* _Task prompt_: Please copy each line of the records below that holds the word "dropdown".

══ Exercise data ══

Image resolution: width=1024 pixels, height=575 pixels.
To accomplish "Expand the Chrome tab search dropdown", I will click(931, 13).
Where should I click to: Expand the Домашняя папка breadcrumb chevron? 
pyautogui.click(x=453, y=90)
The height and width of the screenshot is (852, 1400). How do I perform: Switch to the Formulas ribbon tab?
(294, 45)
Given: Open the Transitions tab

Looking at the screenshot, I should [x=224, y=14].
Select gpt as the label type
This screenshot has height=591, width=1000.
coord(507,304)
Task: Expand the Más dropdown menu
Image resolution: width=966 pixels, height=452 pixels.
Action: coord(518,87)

═══
══ Exercise data ══

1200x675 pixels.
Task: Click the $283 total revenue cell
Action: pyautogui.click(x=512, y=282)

═══

* _Reply_:
To accomplish "Expand the Chrome tab search dropdown", I will click(931, 13).
Task: Expand the Más dropdown menu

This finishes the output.